* [Goal of the exercise]: Would you please repeat exactly the entries below, starting at the line with "Task: Sort by vehicle tank header icon" and ending at the line with "Image resolution: width=690", and nothing outside that range? Leave out the pictures.

* [The data]:
[Start of section]

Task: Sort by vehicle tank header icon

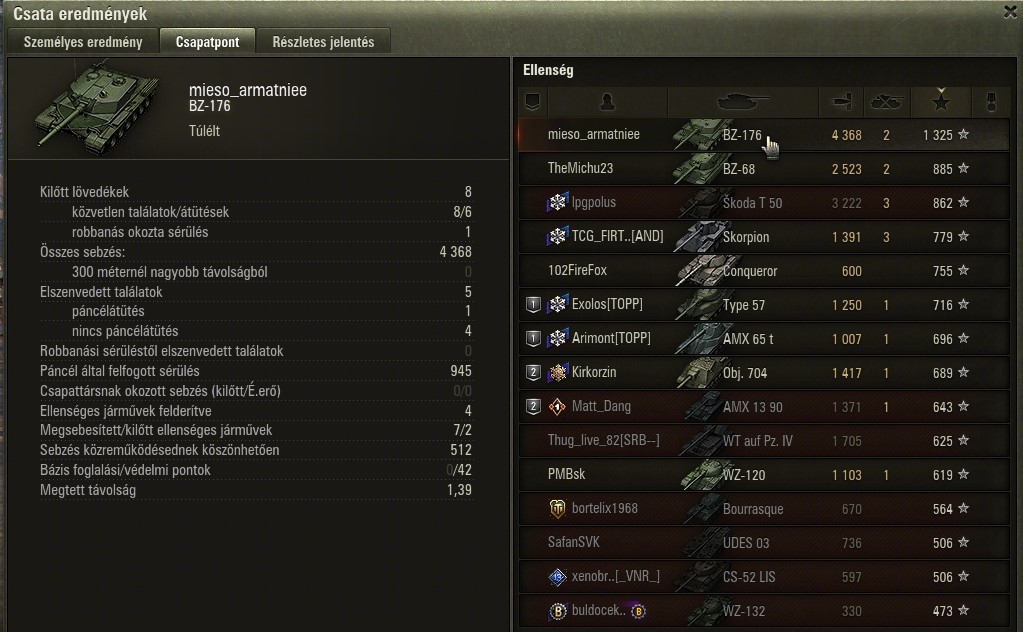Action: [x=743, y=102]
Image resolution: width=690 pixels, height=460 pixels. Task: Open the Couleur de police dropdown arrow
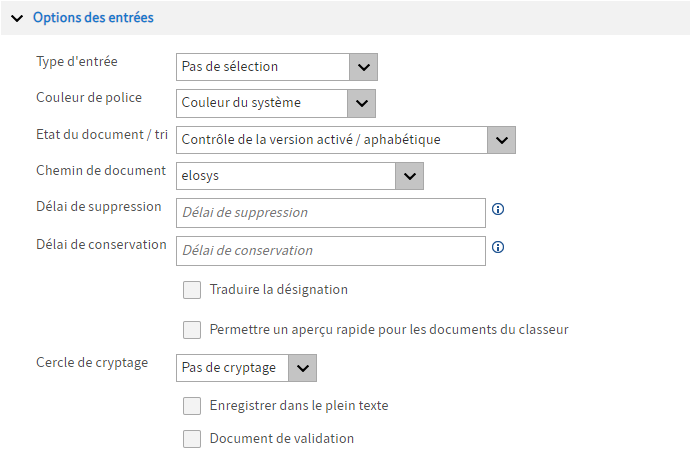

[End of section]
[Start of section]

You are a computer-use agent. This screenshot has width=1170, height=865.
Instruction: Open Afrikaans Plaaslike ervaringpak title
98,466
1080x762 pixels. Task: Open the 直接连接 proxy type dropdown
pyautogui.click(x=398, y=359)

[End of section]

* [Output for this exercise]:
Task: Sort by vehicle tank header icon

Action: [x=743, y=102]
Image resolution: width=690 pixels, height=460 pixels. Task: Open the Couleur de police dropdown arrow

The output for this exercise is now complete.